Lovag Zsuzsa: Egy XI. századi bronz korpusz
EIN BRONZENER KORPUS AUS DEM 11. JAHRHUNDERT Das Ungarische Nationalmuseum kaufte einen vergoldeten bronzenen Korpus, der reiche Serie unserer mittelalterlichen Prozessionskreuze auf lückenfüllende Weise ergänzt. Der Korpus kam in der Erde, in der Umgebung von Dombóvár zum Vorschein, die näheren Fundumstände sind unbekannt. Die Anfertigungstechnik weicht von der der ähnlichen Stücke ab: er wurde nicht in dem üblichen Wachsausschmelzverfahren hergestellt, sondern in Sandgießformen gegossen. Die einzeln gegossenen Arme wurden mit Nieten am Rumpf befestigt. Trotz der primitiven Gießtechnik verweisen die Oberflächenbehandlung und die Vergoldung auf eine Goldschmiedearbeit guter Qualität. Aufgrund des ikonographischen Typs des mit geschlossenen Augen und auf die Seite geneigten Kopf gezeichneten verstorbenen Christus sowie aufgrund der Detailformen des Korpus versuchte die Autorin die Vorgänger dieses einzigartigen Objekts zu bestimmen. Die Einzelheiten der Biustkorbfoim, die Proportionen des Körpers und der Gliedmaßen, die auf den Schultern nach vorn fallenden — hier stark stilisiert dargestellten — langen Haarlocken und das in der Mitte geknotete Lendentuch lehnen sich an Korpusse der großen repräsentativen Goldkreuze der Ottonen und der ersten Hälfte des 11. Jahrhunderts an.

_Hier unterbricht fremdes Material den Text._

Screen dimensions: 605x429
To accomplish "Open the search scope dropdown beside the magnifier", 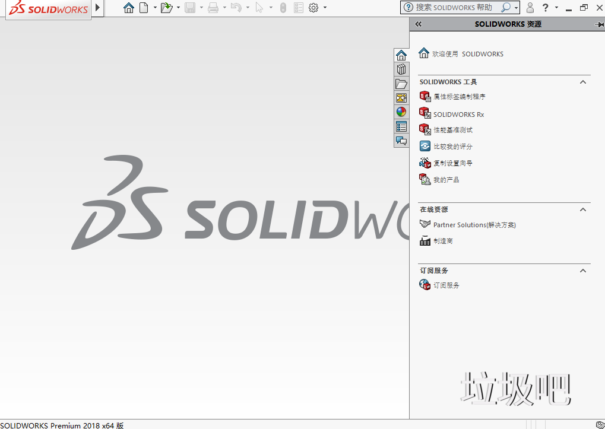I will click(x=517, y=8).
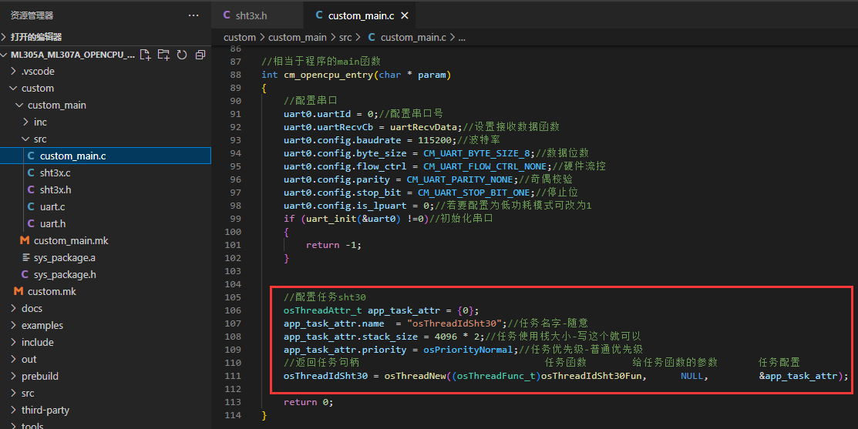858x429 pixels.
Task: Click the src breadcrumb segment
Action: [345, 37]
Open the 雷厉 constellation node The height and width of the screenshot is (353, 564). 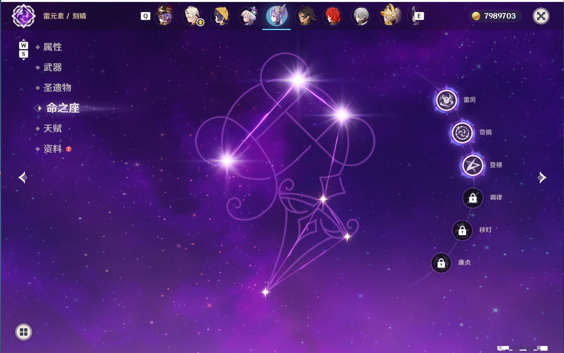tap(446, 100)
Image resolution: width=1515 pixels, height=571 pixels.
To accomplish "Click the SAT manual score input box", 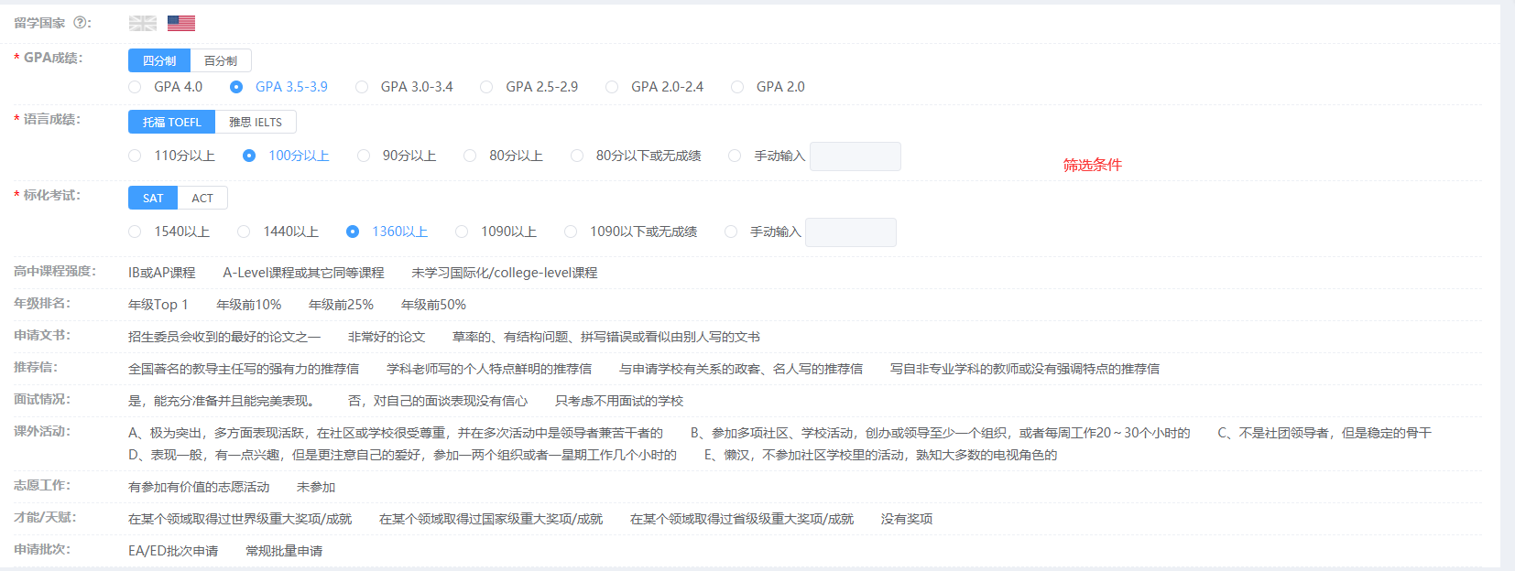I will point(851,232).
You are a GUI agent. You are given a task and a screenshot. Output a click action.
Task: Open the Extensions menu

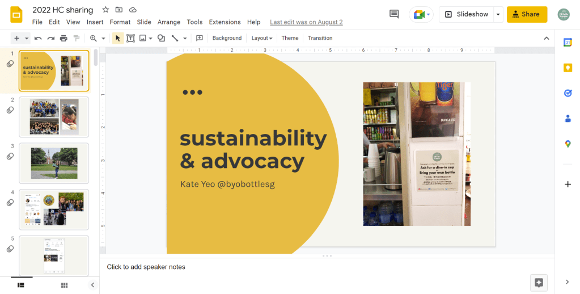225,22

Für jene war der Einfluß der damaligen byzantinischen Christus-Darstellungen charakteristisch. Dieser Einfluß ist auch auf diesem einfachen, beinahe grob gestalteten Objekt zu erkennen. Ein kleines Detail, die armbandartige Kannelierung am Handgelenk ist nicht für die Christus-Darstellungen der Goldkreuze typisch, es kommt jedoch bei einer Gruppe der ungarischen Prozessionskreuze der ersten Hälfte des 12. Jahrhunderts vor. Diese seltene Armbanddarstellung auf den Korpussen wurde von den byzantinischen Pektoralkreuzen überncmmen (Anm. 10), läßt also einen direkten byzantinischen Einfluß vermuten. Zugleich läßt die Annahme zu, daß der Korpus von Dombóvár ganz gewiß in Ungarn angefertigt wurde. Die Korpusse mit Armband stellen Christus gekrönt und lebendig dar, dies wird im 12. Jahrhundert zu einer häufigen Darstellungsweise. Der neu erworbene Korpus ahmt noch Vorbilder aus der ersten Hälfte des 11. Jahrhunderts nach. Seine Funktion als Prozessionskreuz, die ungeübte Gußtechnik sowie ein den späteren Korpussen ähnliches Detail (Armband) lassen eine genauere Datierung in die zweite Hälfte des 11. Jahrhunderts zu.